• _EXERCISE INPUTS_

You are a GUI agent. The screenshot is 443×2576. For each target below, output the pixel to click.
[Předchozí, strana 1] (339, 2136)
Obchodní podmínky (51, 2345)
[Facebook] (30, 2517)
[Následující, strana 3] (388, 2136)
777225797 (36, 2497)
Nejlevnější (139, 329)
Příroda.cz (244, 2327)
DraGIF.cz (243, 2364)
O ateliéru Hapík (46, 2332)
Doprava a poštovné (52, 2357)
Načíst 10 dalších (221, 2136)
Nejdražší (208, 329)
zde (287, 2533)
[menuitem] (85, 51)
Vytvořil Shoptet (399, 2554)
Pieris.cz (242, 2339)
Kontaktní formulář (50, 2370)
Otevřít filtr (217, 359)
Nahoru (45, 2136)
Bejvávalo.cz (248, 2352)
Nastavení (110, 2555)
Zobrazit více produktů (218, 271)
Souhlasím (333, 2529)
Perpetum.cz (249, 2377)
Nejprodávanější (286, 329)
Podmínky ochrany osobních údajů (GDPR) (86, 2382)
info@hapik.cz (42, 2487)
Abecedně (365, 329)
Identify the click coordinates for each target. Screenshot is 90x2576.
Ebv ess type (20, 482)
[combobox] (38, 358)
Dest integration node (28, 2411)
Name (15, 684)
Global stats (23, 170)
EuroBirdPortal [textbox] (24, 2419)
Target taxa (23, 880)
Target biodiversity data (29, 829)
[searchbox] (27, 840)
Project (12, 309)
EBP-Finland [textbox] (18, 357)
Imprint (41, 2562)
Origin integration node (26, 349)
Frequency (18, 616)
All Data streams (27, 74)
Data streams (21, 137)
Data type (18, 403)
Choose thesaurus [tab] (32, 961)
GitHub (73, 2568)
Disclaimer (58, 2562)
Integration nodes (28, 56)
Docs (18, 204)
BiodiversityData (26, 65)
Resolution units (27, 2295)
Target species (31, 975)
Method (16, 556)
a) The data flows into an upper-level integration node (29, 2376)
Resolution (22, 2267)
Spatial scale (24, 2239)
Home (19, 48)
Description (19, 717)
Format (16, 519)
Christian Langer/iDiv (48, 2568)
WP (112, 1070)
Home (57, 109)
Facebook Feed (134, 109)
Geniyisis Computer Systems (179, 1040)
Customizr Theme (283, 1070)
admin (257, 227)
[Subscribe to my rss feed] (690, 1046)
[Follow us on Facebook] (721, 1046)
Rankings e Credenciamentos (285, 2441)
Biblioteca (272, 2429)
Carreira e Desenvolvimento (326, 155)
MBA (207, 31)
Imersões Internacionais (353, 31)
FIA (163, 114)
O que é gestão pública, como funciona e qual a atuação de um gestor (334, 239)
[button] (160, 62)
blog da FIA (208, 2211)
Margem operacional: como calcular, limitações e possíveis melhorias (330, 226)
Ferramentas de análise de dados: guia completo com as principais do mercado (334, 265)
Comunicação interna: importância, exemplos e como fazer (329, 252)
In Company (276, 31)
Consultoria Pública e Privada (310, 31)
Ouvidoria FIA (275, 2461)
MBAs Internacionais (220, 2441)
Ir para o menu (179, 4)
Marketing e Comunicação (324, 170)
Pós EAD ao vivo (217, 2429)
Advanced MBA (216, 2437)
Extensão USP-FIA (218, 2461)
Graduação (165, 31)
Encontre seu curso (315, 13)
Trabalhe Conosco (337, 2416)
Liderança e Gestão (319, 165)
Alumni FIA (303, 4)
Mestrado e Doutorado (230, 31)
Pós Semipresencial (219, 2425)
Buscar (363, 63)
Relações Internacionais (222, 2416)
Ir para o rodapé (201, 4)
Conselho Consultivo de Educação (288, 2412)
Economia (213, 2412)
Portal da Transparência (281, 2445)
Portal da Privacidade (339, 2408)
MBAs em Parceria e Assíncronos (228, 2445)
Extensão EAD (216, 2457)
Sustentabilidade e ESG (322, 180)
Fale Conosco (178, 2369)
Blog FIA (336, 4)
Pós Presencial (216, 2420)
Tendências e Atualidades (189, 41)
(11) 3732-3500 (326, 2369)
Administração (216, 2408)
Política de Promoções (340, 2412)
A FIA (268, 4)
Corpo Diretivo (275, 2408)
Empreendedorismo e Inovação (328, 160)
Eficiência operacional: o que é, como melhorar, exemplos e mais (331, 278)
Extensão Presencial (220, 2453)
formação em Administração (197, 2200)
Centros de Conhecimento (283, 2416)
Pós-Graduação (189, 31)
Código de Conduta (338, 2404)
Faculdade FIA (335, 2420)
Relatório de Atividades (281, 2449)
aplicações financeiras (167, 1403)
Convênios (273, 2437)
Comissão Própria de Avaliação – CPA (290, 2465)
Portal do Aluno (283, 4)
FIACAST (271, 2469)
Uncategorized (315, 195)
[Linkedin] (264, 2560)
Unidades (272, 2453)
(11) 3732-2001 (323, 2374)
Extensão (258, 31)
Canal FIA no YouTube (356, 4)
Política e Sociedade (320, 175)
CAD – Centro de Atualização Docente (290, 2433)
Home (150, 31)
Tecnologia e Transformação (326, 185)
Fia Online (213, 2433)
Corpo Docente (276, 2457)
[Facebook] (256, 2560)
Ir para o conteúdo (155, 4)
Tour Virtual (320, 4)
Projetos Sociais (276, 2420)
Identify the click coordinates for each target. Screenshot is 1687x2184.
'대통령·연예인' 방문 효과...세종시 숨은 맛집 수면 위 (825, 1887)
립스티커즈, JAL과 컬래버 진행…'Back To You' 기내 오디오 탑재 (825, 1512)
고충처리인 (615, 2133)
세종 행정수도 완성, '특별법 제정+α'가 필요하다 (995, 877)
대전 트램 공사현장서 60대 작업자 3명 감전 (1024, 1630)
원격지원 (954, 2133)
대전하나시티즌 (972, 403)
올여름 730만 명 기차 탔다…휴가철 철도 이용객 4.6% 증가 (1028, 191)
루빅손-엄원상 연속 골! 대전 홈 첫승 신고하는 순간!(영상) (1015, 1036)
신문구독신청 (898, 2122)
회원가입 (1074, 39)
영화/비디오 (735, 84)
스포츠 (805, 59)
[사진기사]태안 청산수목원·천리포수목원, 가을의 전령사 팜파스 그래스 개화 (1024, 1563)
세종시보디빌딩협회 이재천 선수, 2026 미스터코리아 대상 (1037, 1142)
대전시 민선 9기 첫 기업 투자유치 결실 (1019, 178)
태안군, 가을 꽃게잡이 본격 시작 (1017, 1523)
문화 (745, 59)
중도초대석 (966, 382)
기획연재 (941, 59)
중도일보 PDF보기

• _WHAT TO PRODUCE_
What is needed is the count of lines in the records that include the word "textbox", with no other text.

• _ANSWER TO THE EXERCISE_
2